A stormy Friday dampened concert attendance at Country Jam. But on the last day of the festival, the sun was out and throngs of cowboy boot-clad concertgoers stepped around prairie dog burrows and kicked up gray-yellow dust on the path to the venue entrance.
Many reveled in being able to attend a summertime event like an outdoor festival, taking it as another sign that the pandemic was waning.
"COVID is over in Colorado," said Ryan Barkley, a college student from Durango who was playing beer pong in an inflatable pool at his campsite outside the gates.
That day, 39 people in the county were hospitalized with COVID, and a CDC investigative team had arrived just four days earlier.
Inside the gates, an open field was filled with stages, concession stands, and vendors selling cowboy hats, coffee mugs and hunting clothes — and crowds of people. Chelsea Sondgeroth and her 5-year-old daughter took in the scene.
"It's just nice to see people's faces again," said Sondgeroth, who lives in Grand Junction and previously had COVID. She described it as one of the mildest illnesses she's ever had, though her senses of taste and smell have not returned to normal. Watermelon tastes rotten to her, beer tasted like Windex for a while, and her daughter said Sondgeroth can't smell certain flowers anymore.
Sondgeroth said she's holding off on getting vaccinated until more research comes out.

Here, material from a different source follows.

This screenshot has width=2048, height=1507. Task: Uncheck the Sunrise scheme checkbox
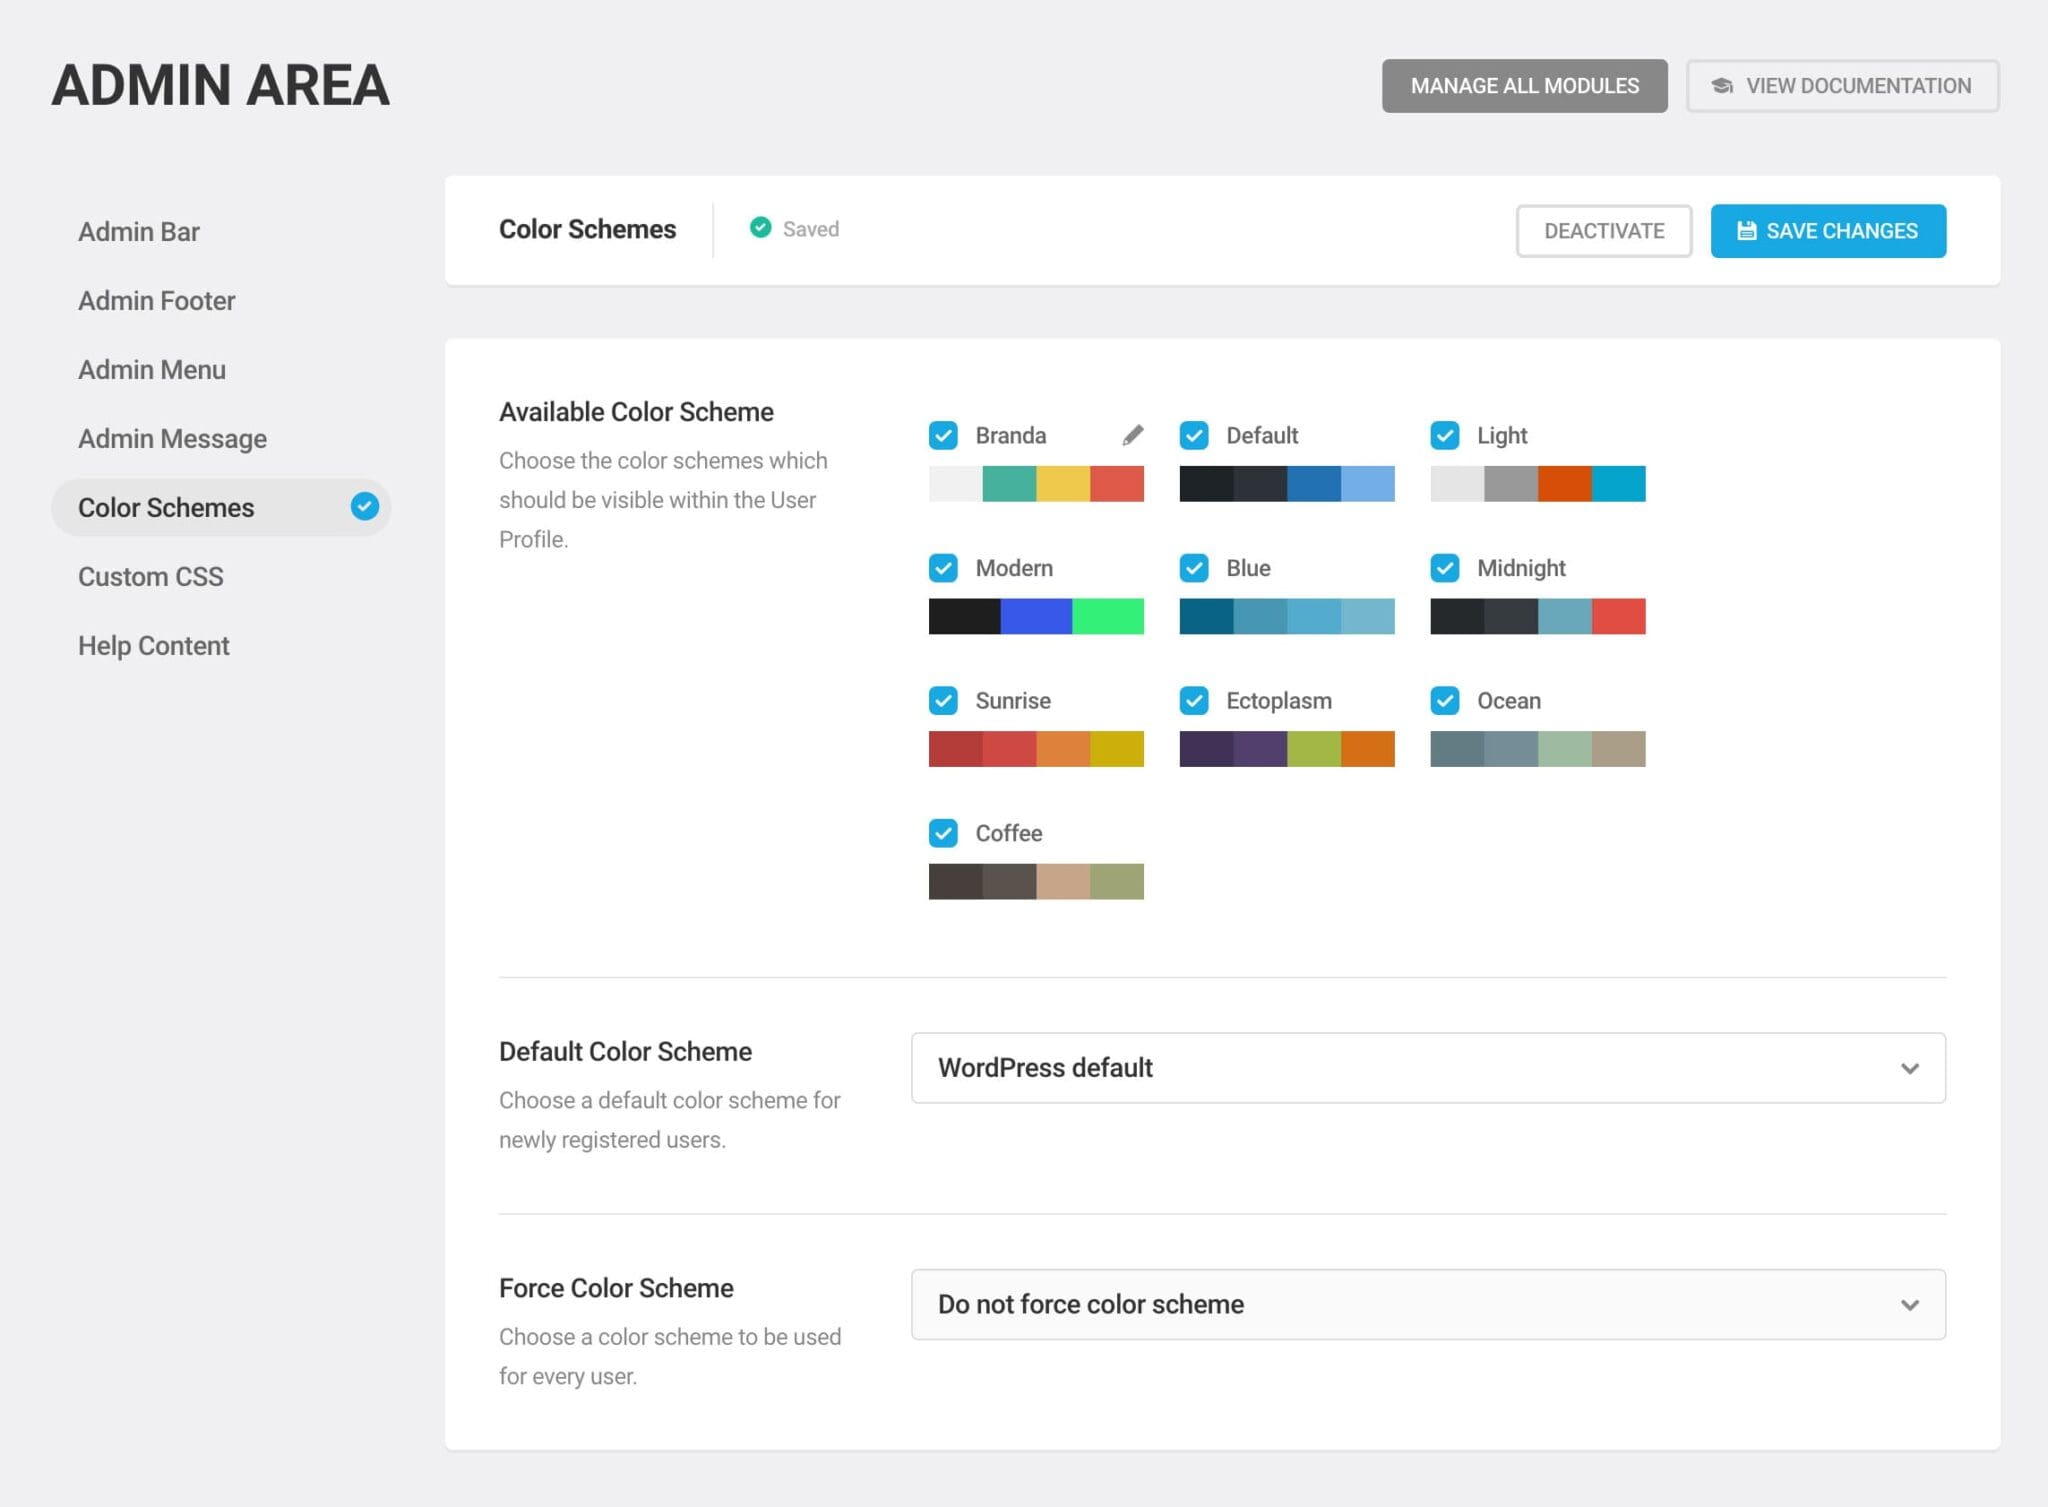(943, 701)
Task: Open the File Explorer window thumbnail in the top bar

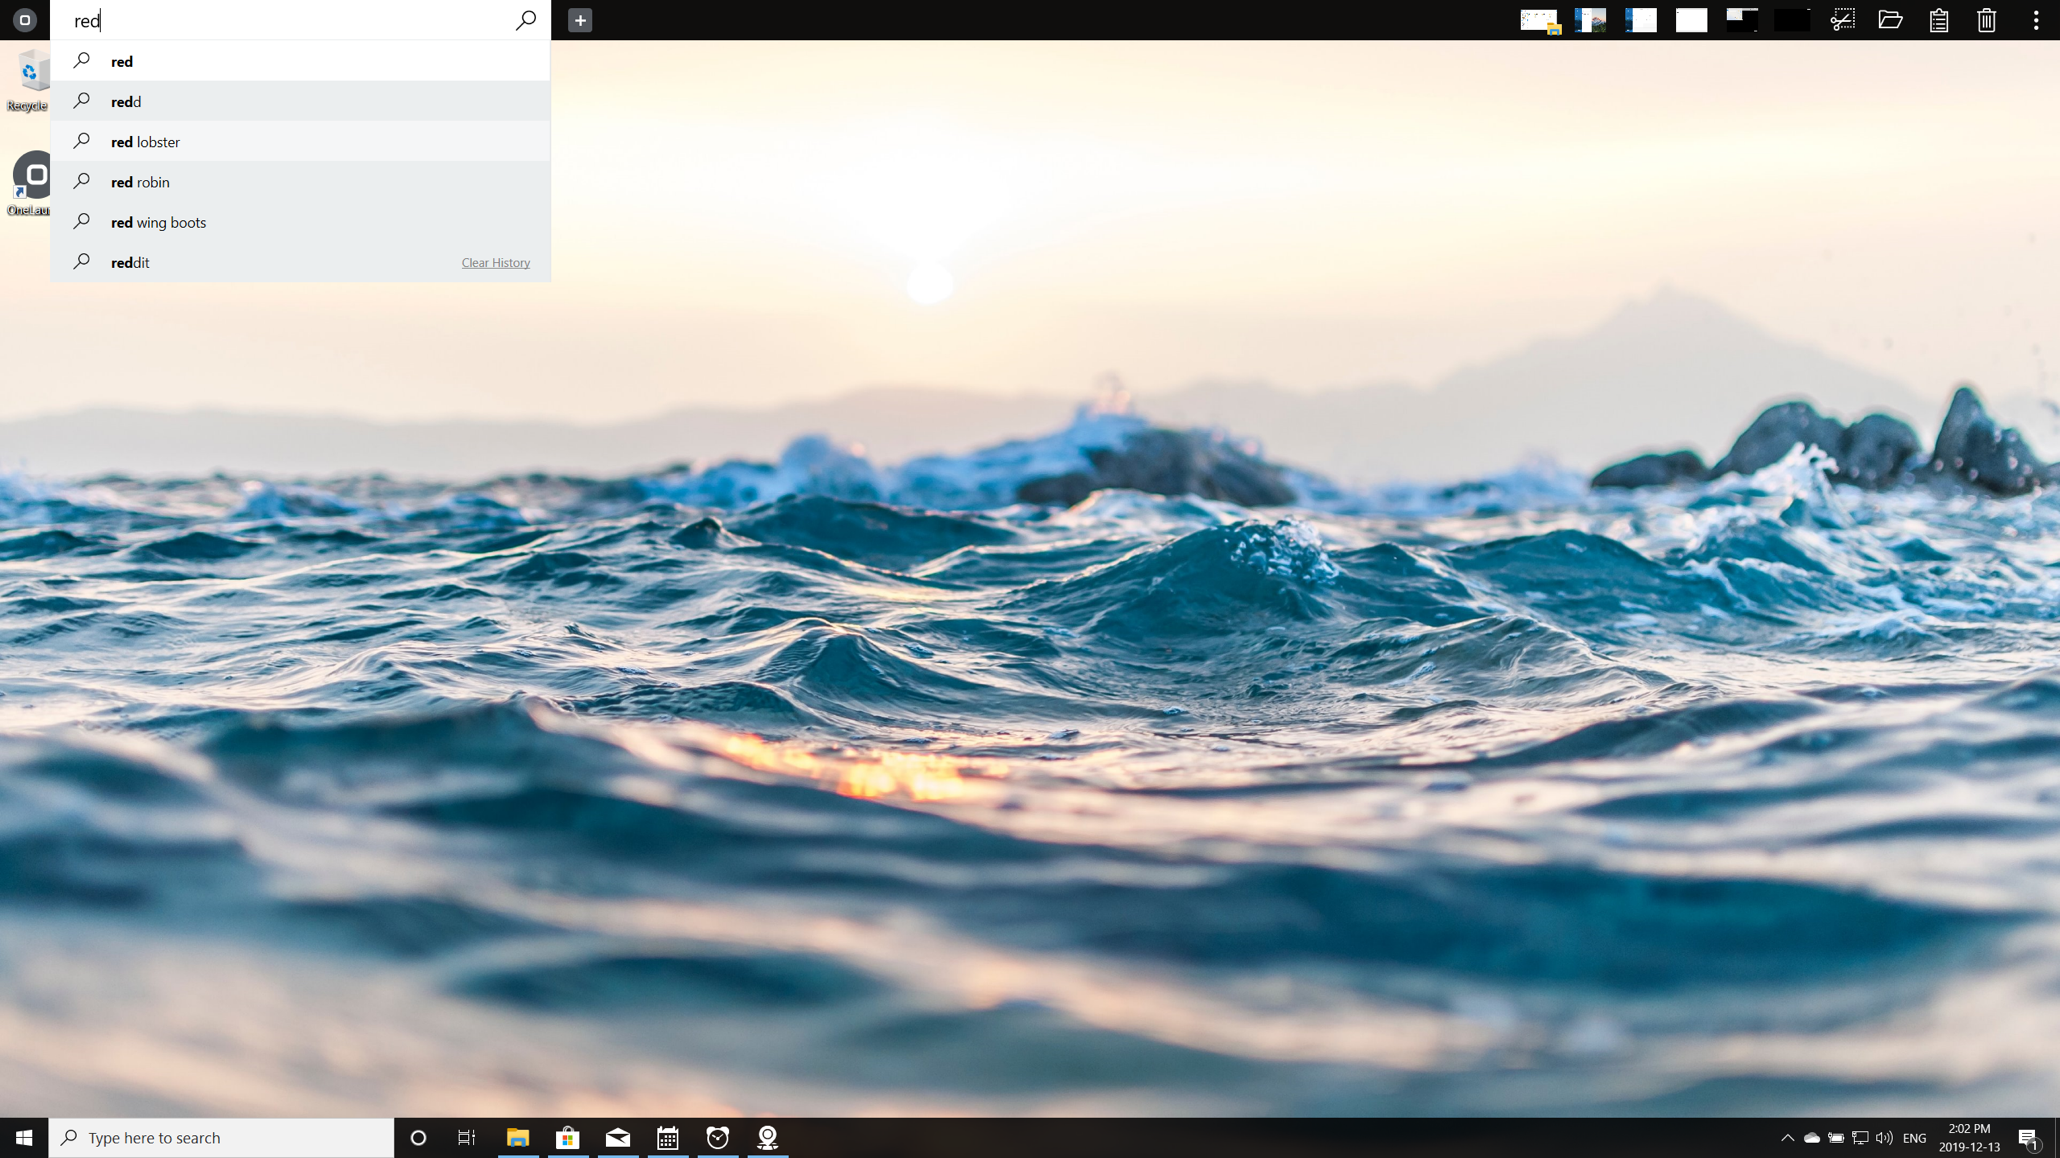Action: point(1539,20)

Waiting in line at the daiquiri stand, Alicia Nix was one of the few people in sight wearing a mask. "I've gotten people that say, you know, 'That stuff is over. Get over yourself and take that off,'" said Nix, who is vaccinated. "It isn't over."
Amid the music, beer and dancing, a bus turned into a mobile vaccine clinic was empty. A nurse on duty played Jenga with an Army National Guard soldier. Just six people of the thousands attending were vaccinated on the bus.
"You can lead a horse to water, but you can't make them drink," Nix said from behind her blue surgical mask.